— BEGIN Input records —

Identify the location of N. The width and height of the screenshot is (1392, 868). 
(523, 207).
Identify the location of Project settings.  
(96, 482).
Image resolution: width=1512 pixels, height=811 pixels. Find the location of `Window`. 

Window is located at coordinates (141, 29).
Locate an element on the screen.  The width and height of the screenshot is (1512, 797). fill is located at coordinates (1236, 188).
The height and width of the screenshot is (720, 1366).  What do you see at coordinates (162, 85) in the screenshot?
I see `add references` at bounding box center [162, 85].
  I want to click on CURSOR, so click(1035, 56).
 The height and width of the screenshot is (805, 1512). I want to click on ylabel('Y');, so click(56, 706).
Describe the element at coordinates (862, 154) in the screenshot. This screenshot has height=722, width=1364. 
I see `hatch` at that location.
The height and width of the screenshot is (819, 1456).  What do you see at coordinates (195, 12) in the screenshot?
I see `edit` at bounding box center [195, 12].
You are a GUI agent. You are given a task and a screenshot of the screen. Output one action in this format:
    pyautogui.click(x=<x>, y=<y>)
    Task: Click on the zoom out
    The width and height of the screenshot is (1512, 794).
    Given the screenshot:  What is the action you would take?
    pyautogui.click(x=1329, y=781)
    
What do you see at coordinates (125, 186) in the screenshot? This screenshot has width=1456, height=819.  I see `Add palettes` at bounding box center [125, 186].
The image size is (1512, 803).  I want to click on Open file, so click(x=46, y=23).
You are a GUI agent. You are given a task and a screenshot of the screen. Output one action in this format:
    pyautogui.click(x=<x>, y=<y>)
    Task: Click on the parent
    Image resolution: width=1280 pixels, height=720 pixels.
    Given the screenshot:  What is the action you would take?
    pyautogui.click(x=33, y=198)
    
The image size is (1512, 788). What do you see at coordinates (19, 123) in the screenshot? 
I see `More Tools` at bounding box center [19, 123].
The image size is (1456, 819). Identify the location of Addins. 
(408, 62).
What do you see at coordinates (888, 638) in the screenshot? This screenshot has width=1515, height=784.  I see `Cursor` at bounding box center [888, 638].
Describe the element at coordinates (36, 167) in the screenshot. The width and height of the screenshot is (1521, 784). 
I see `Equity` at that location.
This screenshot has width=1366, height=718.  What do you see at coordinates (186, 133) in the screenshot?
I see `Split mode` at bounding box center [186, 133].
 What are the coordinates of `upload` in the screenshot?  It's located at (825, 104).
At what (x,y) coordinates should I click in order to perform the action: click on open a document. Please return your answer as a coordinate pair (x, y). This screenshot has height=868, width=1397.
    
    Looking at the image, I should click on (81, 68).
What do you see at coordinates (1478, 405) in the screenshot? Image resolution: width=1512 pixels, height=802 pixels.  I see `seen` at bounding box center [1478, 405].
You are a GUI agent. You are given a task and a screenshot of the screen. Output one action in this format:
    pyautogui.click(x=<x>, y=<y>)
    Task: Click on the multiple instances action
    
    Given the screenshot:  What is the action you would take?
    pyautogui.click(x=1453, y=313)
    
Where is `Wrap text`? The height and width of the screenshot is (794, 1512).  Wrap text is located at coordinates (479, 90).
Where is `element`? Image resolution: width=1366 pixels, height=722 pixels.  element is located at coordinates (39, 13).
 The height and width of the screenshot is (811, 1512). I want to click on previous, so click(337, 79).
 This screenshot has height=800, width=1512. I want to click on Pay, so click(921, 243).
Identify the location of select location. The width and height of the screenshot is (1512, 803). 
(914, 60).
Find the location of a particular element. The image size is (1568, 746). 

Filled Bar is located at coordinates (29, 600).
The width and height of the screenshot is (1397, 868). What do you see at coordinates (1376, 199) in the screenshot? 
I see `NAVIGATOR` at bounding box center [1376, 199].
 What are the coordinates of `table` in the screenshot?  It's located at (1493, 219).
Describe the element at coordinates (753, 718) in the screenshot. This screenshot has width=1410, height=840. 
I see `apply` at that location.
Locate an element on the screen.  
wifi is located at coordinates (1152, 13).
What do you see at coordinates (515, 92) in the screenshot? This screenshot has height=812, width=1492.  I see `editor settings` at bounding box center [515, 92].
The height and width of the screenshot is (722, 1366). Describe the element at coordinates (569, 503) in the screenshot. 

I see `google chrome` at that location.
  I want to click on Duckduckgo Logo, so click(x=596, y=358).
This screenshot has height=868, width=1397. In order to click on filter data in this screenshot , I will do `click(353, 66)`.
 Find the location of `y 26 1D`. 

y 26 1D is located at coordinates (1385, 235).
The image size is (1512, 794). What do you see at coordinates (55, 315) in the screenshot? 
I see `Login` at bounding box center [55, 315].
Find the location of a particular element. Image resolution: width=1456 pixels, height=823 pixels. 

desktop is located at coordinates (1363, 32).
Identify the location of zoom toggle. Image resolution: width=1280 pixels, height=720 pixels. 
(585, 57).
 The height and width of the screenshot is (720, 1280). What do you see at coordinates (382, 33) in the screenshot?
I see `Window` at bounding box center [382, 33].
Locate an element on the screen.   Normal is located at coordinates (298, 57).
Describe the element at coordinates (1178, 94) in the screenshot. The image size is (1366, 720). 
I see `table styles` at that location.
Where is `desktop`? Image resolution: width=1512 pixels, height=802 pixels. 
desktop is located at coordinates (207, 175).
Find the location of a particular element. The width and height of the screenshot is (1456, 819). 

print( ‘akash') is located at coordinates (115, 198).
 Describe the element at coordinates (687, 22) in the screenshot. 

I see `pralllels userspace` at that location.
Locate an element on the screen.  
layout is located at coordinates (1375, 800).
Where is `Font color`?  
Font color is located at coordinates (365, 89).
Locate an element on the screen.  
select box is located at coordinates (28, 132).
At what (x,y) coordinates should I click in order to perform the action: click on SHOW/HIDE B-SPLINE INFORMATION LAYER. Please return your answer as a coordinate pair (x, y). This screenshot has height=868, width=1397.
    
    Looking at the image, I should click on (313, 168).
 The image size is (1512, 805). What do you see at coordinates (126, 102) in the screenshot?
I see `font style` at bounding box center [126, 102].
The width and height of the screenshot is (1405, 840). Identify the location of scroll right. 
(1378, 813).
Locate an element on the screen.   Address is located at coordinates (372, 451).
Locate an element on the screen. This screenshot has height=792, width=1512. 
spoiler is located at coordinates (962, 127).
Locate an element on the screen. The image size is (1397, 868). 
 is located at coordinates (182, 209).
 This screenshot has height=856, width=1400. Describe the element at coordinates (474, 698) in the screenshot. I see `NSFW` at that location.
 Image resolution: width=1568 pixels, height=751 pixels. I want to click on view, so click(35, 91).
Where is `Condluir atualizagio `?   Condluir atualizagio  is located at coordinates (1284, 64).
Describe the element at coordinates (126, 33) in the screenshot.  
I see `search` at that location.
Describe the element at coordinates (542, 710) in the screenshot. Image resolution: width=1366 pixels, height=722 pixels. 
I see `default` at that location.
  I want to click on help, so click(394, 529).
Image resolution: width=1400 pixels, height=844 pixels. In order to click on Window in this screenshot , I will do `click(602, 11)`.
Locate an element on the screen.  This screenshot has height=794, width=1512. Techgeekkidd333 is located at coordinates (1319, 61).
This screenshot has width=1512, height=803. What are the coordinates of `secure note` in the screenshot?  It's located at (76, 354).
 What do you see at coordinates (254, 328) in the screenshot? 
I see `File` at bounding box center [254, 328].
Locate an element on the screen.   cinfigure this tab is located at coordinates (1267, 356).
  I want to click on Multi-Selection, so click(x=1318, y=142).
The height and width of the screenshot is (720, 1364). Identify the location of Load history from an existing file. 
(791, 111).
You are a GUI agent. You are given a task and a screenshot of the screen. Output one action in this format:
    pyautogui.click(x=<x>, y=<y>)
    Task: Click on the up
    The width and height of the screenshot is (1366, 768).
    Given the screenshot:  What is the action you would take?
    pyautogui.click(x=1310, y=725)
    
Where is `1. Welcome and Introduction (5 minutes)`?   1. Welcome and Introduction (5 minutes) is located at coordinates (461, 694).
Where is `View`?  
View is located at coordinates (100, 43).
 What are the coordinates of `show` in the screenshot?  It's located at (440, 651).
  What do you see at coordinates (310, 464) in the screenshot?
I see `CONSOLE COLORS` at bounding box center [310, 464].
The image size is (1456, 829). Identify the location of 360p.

— END Input records —

What you need to do: Quote the rows between the line containing "Locate an element on the screen. This" and the line containing "spoiler is located at coordinates (962, 127).", inclusive, word for word.

Correct result:
Locate an element on the screen. This screenshot has height=792, width=1512. 
spoiler is located at coordinates (962, 127).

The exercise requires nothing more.